A saída dos garimpeiros deverá ser acompanhada de medidas de apuração dos crimes cometidos contra o povo Yanomami: assassinatos, ameaças, intimidações, exploração sexual, aliciamento e destruição do ambiente, com o qual os Yanomami tecem, com uma riqueza cultural imensurável, sua visão de mundo e seu projeto de vida. Segundo o Cimi, os crimes precisam ser apurados; do contrário, o Estado passaria a mensagem de uma naturalização da violência contra os povos indígenas e de uma impunidade absolutamente inaceitáveis, alimentando as condições para que esta violência continue também em outros territórios.
Um ponto preocupante para a organização é a proposta do projeto de lei de autoria do governo estadual de Roraima, presidido por Antônio Denarium, aprovado pela Assembleia Legislativa do estado em janeiro de 2021 e suspenso um mês depois pelo STF. Além de autorizar de forma irresponsável o uso do mercúrio, organizações indígenas e a sociedade civil chamaram a atenção para o fato de que a regularização do garimpo “fora da terra indígena” acabaria servindo, de forma evidente, para a lavagem do ouro que continuaria sendo retirado ilegalmente dentro dos territórios indígenas.

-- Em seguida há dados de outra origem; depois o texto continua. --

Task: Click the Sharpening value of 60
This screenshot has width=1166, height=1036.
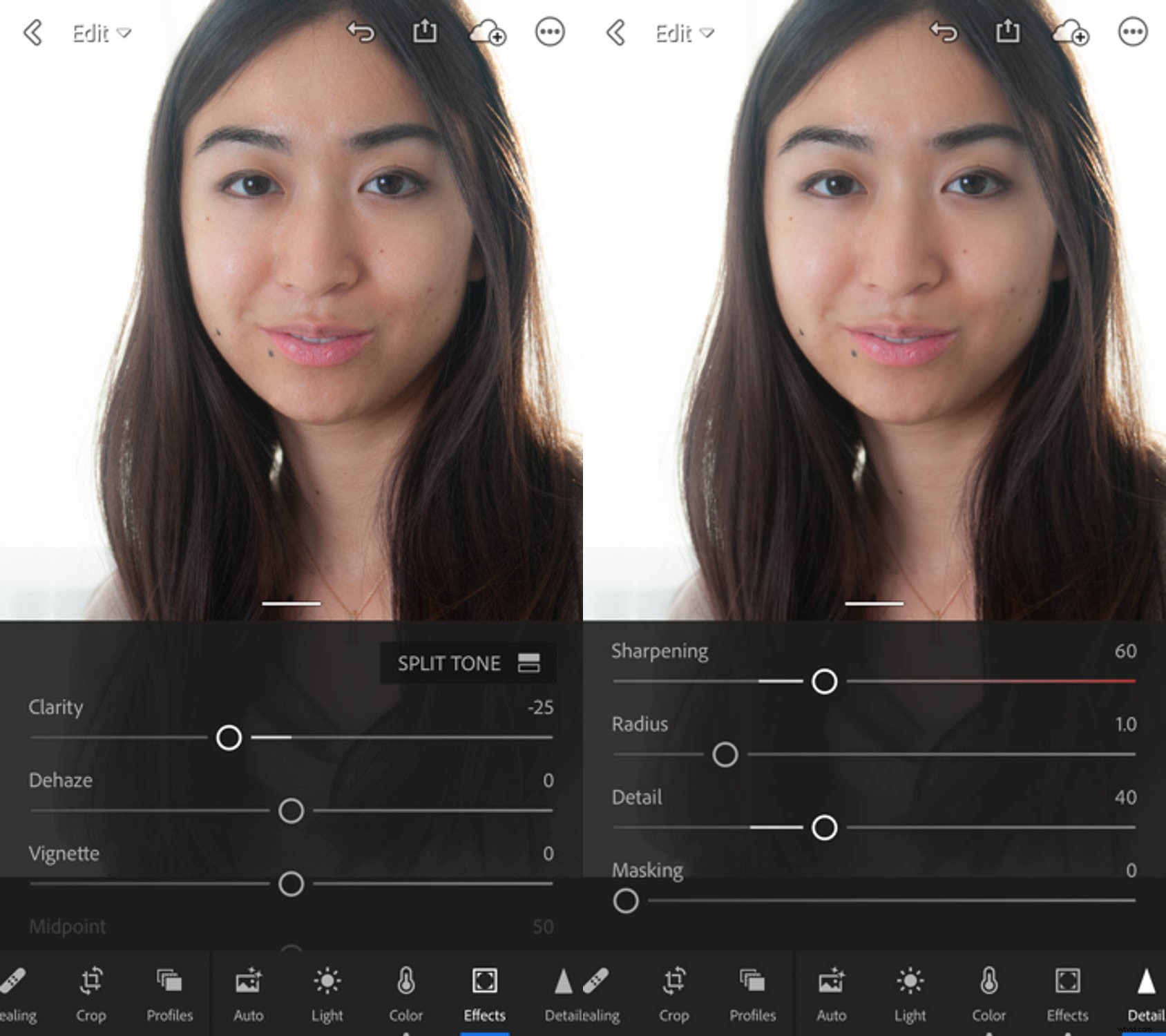Action: pos(1126,651)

“Entendemos que o atual governo federal precisa manter a firmeza e a coesão, compreender o histórico da região e, sobretudo, escutar com maior profundidade aos povos indígenas e suas organizações”. As responsabilidades políticas, civis e criminais, de acordo com a Cimi, deverão ser apuradas com rigor e deverão alcançar os mais altos interesses econômicos e políticos, tanto no âmbito do governo federal anterior como no âmbito do poder Legislativo.